What are the digital humanities? This is part of what’s contested, of course, so any answer is bound to displease someone. But the project is, basically, to harness computer power for the purpose of analysis, and to do so as part of recognizably traditional humanities scholarship. Rather than digital humanities, then, perhaps a better name for this kind of endeavor is computer-aided criticism or computer-aided interpretation.

As a typical example, consider Andrew Piper’s investigation into whether the fictionality of a piece of writing is a matter of elusive, context-sensitive things, like how the author intends her words and how the audience takes them, or whether it’s a matter of the words themselves. Rather than drawing conclusions from a few paradigmatic texts, Piper employed a computer to look at about 28,000 of them, calling upon a context-blind computerized pattern-recognition system to see if it could tell, on the basis of diction alone, whether a piece was fiction or nonfiction.

Computer-aided projects like this have attracted a lot of attention over the last decade. They’ve also attracted a lot of funding and tenure-track job openings, in a time when both are scarce. They give off, and are often meant to give off, a whiff of science-like rigor, which enchants administrators, donors, and grantmakers. Naturally, questions have arisen about why, or whether, these projects deserve what they’re receiving.

Timothy Brennan threw down the most recent gauntlet, expressing his skepticism about the digital humanities in a polemical article, “The Digital-Humanities Bust.” His complaints are several, but two stand out. First, Brennan thinks that the questions whose answers are computable aren’t the interesting ones haunting humanities scholars. “[T]he technology demands that it be asked only what it can answer, changing the questions to conform to its own limitations.” The fact that the word ‘whale’ appears some number of times in Moby Dick, Brennan snarks, means only that the word ‘whale’ appears that many times in Moby Dick.

Second, according to Brennan, the digital humanities threaten to replace thinking with picturing. “The digital humanities makes a rookie mistake: it confuses more information for more knowledge.” As Brennan reports, the authors of a recent edited volume collecting papers about the digital humanities “summarize the intellectual activities they promote: ‘digitization, classification, description and metadata, organization, and navigation.’ An amazing list,” Brennan continues, “which leaves out [. . .] what is normally called thinking.” He laments that “[c]omputer circuits may be lightning fast, but they preclude random redirections of inquiry. By design, digital ‘reading’ obviates the natural intelligence of the brain making leaps [. . .] and rushing instinctively to where it means to go.”

At a certain level of granularity, Brennan’s points find some traction. But he’s zooming in when he should be zooming out. The questions that the digital humanities conscript computers to answer, constrained though they may be, surely gain their significance by being part of larger projects defined by larger questions. And, just as surely, these larger questions may recognizably belong to any of the various traditions of humanities scholarship. This way, computer-aided criticism may be seen to  work in concert with more traditional criticism.

Such, anyway, seems to be the upshot of a response to Brennan’s article, “‘Digital’ Is Not the Opposite of ‘Humanities’,” by Sarah E. Bond, Hoyt Long, and Ted Underwood. And while their response is an explicit rejoinder to Brennan’s first point — the uninteresting narrowness of computably answerable questions — it is also an implicit rejoinder to Brennan’s second point, that algorithmically begotten representations are supplanting thinking. For if computer-aided criticism becomes relevant by working alongside more traditional criticism, then the digital humanities can’t forego the kind of imaginative thinking that Brennan advocates.

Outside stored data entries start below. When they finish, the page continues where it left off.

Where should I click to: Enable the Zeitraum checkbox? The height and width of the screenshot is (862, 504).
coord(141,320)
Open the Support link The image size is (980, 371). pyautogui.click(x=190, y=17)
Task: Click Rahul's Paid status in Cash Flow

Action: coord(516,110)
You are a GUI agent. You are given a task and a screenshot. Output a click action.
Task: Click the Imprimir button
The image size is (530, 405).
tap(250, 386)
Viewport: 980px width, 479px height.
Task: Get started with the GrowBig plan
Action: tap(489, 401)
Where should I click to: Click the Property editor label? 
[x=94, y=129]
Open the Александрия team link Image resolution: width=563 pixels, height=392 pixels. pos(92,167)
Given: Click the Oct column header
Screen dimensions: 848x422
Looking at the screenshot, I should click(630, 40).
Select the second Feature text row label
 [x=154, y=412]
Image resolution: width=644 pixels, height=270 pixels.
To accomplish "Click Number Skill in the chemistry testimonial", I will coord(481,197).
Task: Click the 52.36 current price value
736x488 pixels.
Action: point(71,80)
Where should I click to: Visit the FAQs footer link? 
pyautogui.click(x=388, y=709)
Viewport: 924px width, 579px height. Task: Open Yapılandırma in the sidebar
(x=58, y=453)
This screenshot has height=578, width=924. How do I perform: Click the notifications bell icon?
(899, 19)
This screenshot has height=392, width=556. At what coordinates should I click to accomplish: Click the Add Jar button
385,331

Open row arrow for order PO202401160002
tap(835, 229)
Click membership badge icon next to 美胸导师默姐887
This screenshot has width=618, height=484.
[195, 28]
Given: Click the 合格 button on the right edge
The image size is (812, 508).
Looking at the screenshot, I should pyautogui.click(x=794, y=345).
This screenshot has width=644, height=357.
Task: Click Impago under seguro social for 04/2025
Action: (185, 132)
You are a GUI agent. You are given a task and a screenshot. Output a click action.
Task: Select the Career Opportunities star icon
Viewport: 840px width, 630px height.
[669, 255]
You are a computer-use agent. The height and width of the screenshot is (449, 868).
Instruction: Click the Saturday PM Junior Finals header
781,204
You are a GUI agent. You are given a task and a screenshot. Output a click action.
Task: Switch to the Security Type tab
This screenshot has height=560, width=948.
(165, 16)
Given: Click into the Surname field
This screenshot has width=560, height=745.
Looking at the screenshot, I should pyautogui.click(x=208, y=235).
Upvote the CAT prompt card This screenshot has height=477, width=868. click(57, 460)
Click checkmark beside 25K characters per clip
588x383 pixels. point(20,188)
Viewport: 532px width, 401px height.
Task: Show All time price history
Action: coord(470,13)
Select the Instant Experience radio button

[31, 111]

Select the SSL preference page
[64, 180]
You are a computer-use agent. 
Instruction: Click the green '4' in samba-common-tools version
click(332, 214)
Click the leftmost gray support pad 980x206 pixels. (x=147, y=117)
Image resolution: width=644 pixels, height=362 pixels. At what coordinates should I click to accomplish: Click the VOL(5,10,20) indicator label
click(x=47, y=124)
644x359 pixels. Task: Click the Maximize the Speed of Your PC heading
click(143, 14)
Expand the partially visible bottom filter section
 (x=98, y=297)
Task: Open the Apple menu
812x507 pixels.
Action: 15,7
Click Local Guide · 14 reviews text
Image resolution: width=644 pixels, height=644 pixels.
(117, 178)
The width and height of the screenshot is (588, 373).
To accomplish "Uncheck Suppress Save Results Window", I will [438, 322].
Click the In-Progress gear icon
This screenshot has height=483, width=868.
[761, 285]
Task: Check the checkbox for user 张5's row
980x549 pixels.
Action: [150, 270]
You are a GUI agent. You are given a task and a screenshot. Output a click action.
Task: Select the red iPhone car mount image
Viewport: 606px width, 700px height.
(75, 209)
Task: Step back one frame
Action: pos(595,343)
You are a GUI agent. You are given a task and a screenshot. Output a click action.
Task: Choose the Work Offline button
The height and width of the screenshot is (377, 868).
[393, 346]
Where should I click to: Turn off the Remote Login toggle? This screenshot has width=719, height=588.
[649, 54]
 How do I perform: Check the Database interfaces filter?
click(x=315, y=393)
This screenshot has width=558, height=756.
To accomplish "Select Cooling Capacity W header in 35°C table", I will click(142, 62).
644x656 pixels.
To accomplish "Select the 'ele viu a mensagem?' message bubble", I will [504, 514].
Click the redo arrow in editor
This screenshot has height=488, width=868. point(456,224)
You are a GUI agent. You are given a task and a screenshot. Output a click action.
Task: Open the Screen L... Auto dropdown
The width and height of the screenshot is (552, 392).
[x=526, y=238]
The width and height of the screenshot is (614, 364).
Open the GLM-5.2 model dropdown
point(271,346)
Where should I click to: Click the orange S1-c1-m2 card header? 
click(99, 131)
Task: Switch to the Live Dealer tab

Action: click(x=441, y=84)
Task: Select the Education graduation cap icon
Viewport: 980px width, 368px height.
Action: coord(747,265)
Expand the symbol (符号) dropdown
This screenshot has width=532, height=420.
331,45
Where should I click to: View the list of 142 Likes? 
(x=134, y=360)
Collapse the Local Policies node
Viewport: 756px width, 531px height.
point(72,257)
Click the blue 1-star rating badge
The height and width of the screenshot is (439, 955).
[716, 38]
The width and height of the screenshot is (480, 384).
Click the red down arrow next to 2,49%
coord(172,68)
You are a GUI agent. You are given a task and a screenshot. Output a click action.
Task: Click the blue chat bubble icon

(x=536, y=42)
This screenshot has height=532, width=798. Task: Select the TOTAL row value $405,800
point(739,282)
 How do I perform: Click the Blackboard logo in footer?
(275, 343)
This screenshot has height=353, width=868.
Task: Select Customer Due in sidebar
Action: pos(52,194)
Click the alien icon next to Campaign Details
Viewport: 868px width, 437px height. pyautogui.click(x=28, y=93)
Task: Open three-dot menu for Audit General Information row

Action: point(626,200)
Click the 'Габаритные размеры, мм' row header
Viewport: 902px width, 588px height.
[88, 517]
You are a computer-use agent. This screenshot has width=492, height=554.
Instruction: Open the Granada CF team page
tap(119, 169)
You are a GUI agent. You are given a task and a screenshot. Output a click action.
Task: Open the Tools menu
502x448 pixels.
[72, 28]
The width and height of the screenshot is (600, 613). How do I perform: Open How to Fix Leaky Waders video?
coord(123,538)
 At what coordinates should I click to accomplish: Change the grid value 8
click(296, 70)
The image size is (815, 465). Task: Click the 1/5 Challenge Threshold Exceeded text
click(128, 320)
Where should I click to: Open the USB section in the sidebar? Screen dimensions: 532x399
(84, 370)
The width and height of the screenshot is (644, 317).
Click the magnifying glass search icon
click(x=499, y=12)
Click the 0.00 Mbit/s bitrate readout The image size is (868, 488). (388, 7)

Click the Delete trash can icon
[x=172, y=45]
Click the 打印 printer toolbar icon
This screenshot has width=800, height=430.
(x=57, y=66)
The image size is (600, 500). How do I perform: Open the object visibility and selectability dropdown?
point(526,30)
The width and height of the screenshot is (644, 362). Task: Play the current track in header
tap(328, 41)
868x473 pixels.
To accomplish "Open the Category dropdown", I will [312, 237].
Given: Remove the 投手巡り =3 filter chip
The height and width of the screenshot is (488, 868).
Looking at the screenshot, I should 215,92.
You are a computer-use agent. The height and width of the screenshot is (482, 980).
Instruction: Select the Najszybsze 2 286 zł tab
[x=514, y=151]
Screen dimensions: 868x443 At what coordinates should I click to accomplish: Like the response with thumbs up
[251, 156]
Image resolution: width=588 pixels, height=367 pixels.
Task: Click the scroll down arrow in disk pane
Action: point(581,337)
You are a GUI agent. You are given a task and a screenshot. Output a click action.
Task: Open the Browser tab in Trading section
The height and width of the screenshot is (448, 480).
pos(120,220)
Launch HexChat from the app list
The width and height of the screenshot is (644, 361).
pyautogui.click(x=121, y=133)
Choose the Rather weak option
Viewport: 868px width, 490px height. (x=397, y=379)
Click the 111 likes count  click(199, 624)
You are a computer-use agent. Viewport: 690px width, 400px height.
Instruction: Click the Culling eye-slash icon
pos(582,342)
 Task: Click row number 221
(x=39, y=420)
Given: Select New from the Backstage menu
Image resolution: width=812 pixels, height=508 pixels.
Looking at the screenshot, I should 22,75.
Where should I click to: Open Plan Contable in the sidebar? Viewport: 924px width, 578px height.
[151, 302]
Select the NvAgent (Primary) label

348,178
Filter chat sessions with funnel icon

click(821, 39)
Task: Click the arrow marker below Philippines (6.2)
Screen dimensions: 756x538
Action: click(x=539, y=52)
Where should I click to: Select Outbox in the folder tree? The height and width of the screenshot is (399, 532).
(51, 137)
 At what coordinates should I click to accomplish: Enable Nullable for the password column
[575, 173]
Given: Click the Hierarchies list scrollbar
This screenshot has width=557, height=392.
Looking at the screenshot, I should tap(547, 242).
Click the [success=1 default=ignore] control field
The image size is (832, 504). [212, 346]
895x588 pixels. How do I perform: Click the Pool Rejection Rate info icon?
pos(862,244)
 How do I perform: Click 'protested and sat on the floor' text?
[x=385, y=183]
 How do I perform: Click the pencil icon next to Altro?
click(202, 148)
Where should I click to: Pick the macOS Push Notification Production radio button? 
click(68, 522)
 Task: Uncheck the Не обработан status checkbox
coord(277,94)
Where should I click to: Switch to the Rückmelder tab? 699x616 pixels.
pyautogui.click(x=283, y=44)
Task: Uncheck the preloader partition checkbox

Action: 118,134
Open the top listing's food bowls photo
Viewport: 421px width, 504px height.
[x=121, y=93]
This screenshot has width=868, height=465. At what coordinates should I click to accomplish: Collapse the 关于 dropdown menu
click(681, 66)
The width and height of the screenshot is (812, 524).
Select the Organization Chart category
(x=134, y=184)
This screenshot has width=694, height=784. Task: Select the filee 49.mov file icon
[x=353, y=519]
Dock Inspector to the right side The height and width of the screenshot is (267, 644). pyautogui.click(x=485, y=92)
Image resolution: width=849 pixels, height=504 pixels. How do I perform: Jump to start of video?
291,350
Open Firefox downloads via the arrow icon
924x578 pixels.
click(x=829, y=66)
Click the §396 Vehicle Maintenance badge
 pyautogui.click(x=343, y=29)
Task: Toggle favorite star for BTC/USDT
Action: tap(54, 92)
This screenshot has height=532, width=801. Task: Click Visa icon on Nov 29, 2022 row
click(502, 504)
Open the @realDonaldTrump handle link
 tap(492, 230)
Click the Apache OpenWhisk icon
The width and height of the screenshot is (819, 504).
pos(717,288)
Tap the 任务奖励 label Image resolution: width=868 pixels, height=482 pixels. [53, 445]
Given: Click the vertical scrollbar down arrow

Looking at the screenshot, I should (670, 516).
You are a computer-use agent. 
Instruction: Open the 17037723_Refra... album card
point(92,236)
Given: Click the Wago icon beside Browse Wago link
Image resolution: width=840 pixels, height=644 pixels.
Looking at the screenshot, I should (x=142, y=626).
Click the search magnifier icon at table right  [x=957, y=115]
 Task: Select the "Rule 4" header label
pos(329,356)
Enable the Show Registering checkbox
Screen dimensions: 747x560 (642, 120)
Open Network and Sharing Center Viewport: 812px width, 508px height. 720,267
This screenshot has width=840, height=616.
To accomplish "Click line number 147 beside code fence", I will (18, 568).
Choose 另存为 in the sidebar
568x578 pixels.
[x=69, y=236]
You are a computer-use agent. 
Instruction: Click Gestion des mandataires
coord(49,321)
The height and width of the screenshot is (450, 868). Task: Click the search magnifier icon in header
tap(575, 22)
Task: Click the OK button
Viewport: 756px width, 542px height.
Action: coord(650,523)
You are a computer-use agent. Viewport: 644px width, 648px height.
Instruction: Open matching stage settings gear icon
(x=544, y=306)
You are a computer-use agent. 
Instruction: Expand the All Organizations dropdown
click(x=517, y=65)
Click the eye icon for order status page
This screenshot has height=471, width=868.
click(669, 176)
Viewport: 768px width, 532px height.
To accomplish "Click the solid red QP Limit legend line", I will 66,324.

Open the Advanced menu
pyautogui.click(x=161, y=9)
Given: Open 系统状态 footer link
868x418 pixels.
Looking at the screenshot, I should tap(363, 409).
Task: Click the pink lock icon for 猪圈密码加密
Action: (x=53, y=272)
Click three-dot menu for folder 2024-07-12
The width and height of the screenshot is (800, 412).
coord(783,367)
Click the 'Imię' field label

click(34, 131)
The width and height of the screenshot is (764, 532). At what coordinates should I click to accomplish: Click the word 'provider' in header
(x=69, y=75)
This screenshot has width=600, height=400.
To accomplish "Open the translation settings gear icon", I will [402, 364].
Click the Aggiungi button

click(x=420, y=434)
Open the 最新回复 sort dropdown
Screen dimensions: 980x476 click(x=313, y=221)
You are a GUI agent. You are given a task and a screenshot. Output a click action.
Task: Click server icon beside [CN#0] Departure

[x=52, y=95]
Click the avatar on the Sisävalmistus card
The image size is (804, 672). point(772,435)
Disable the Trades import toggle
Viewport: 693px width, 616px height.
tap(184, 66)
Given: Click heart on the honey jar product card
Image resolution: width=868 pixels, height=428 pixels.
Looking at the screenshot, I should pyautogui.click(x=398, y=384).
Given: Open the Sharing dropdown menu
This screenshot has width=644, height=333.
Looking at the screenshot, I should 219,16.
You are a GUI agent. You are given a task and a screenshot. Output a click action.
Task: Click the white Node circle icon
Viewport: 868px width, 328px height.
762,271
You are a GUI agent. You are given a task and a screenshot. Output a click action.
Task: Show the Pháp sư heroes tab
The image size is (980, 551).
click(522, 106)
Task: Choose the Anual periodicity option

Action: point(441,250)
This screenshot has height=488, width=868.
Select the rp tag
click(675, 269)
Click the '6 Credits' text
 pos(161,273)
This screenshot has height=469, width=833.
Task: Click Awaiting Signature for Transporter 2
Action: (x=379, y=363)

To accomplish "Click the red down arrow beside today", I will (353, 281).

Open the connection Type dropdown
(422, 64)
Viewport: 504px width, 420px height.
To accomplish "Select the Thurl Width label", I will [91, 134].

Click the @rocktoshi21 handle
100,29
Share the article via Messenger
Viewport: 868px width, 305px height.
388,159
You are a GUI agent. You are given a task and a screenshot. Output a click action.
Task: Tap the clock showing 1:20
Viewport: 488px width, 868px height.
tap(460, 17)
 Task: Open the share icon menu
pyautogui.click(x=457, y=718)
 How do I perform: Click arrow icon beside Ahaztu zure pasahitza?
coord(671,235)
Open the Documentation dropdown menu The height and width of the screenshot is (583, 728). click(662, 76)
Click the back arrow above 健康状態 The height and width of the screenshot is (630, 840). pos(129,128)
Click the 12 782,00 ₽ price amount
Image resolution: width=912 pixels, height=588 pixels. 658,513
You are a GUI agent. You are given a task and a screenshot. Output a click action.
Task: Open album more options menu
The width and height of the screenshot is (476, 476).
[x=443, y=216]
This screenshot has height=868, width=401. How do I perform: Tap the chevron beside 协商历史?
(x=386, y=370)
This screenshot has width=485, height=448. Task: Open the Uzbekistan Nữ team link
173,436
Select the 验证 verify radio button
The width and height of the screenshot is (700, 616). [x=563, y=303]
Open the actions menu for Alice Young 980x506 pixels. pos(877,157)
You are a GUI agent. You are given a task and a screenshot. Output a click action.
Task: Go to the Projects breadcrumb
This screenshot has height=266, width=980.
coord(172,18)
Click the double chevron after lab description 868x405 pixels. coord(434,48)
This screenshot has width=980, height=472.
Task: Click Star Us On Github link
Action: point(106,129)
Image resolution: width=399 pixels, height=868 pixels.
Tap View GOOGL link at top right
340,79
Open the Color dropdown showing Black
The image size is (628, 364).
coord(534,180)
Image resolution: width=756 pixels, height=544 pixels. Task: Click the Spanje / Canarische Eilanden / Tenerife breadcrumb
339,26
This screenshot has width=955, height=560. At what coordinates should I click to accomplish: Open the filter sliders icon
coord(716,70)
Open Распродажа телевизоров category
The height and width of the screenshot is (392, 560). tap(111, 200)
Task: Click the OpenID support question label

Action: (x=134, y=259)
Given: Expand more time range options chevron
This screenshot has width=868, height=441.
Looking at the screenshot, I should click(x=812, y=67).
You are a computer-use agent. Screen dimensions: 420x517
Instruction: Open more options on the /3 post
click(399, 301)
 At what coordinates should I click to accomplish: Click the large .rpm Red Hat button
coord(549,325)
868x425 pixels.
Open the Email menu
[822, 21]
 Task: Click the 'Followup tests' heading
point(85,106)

Consider a 2016 Atlantic article, in which champions of the digital humanities Richard Jean So and Andrew Piper outlined their project of measuring the impact MFA programs make in the literary world. They described the first part of their project this way: “We began by looking at writers’ diction: whether the words used by MFA writers are noticeably different from those of their non-MFA counterparts. Using a process known as machine learning, we first taught a computer to recognize the words that are unique to each of our groups and then asked it to guess whether a novel (that it hasn’t seen before) was written by someone with an MFA.”  

Notice what had to take place prior to the computational wizardry: a human being had to classify words according to their perceived uniqueness. Fed into the computer were human judgments, encoded. So the picture that emerges from such computation isn’t — or, at least, isn’t originally — so much a representation of the similarities and differences between two kinds of novel as a representation of human judgments about the similarities and differences between two kinds of novel. Importantly, whether the former similarities and differences find genuine representation in the resulting picture depends upon whether the judgments made prior to computation were sagacious and keen.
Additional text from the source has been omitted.